Front Range Equine Rescue Files Suit to Stop Surgical Sterilization “Research” on Oregon’s Wild Horses

“It is unjustifiable for the BLM to conduct such barbaric sterilization experiments with a host of known risks, including death, on wild horses,” said Hilary Wood, President of FRER.

Nonprofit Horse Rescue Group Challenges Inhumane Experimental Surgery

WASHINGTON, DC, September 25, 2018 – Front Range Equine Rescue (FRER), a national nonprofit working to end the abuse and neglect of horses through rescue, advocacy, and education, has filed suit against the U.S. Department of the Interior’s Bureau of Land Management to stop the BLM’s experimental and invasive sterilization of wild mares. The lawsuit was filed yesterday in federal court in Washington D.C.

FRER’s suit contends the BLM’s intention to conduct surgical “experimentation” on wild mares in the Warm Springs Herd Management Area in Eastern Oregon, and then return them to the range without proper oversight, causes harm and suffering in violation of federal law. FRER’s lawsuit also says the plan represents a conflict of interest and is not in the best interests of wild horses, but rather in the BLM’s own best interest by reducing their management load without considering their mandate to properly manage the horses.
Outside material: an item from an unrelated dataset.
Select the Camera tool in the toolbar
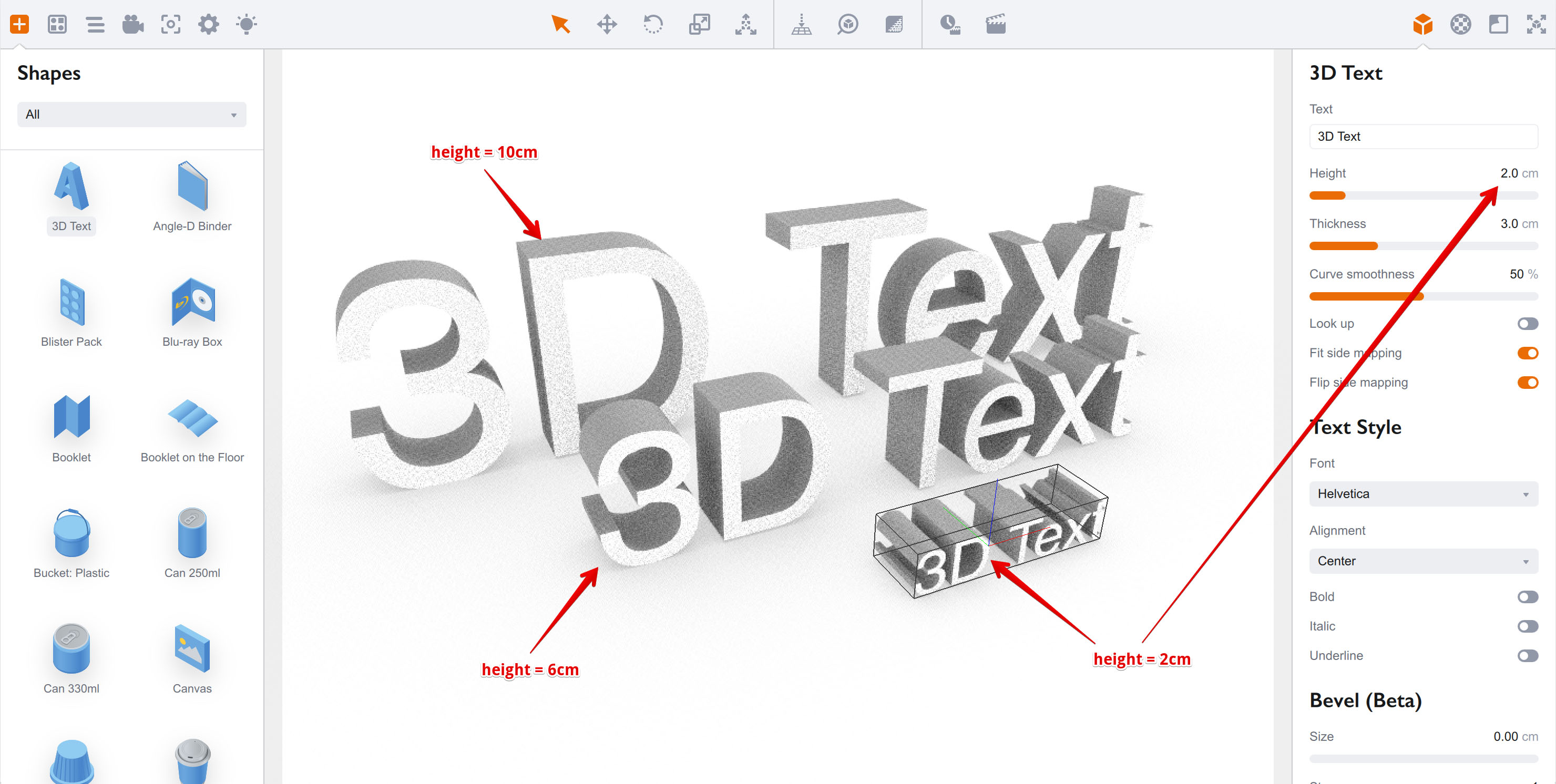Viewport: 1556px width, 784px height. (x=132, y=24)
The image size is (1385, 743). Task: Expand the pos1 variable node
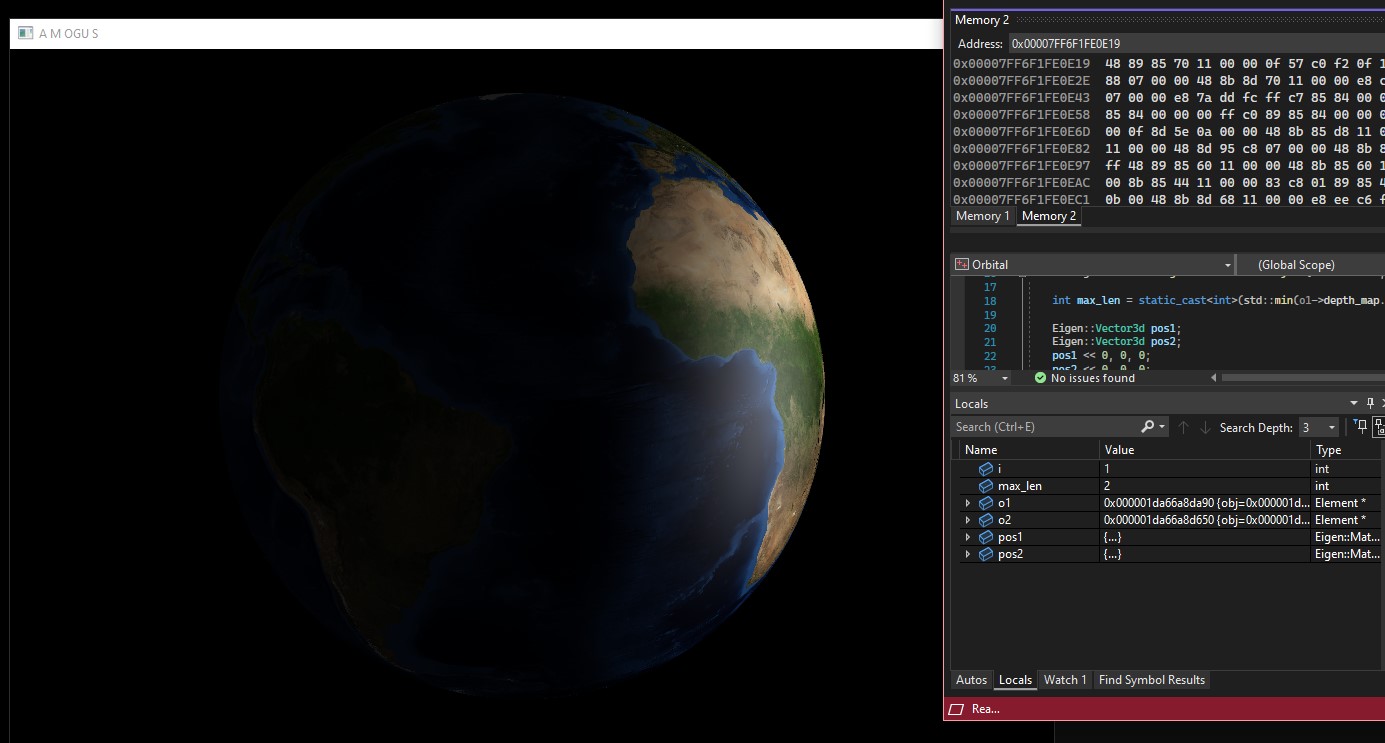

The sterilizations on wild mares proposed by the BLM was originally to be carried out in collaboration with Colorado State University, which has now withdrawn its involvement. Despite this vote of nonsupport, BLM has stated its intention to move forward, with unidentified veterinarians, to perform a dangerous procedure. BLM will be removing hundreds of horses from the Warm Springs Herd Management Area and identifying selected mares for their experiment. Veterinarians will then slice open the mare’s vagina while she is sedated, but awake and standing, and pulling her ovaries out — a risky and controversial surgical procedure even for tame mares under the best of conditions, let alone captive wild horses in a holding facility. Some of the mares will be in various stages of pregnancy. After a short recovery period, some of the sterilized mares will be returned to the range for monitoring.

“Performing unproven surgeries in a non-sterile environment violates the BLM’s congressional mandate to care for wild horses at a minimal feasible level, especially when responsible alternatives like the PZP contraceptive vaccine already exist to maintain population levels and ensure herd viability,”  said Hilary Wood, President of FRER.

Earlier this year, FRER filed formal comments opposing the “research” that will be done on these conscious, wild mares. These comments – and comments submitted by more than 20,000 members of the public – were disregarded, prompting FRER to file its suit.

“These sterilization procedures are overly invasive, and they are unlikely to have applicability for mares on public lands,” said Laureen Bartfield, DVM, who volunteers with the BLM for the administration of noninvasive birth control.

“The unvisualized removal of the ovaries, while documented in the literature, is disfavored by reputable veterinarians. The BLM’s plan is not just clinically ill-advised, it constitutes animal cruelty on a large scale.”

The plans for eventual widespread sterilization of horses on the range will also run up an estimated cost to the taxpayers in the millions.

This is not the first time the BLM has pursued surgical sterilization for wild horses. Most recently, in 2016, FRER filed suit to stop a similar program; one month later, the BLM withdrew its plans.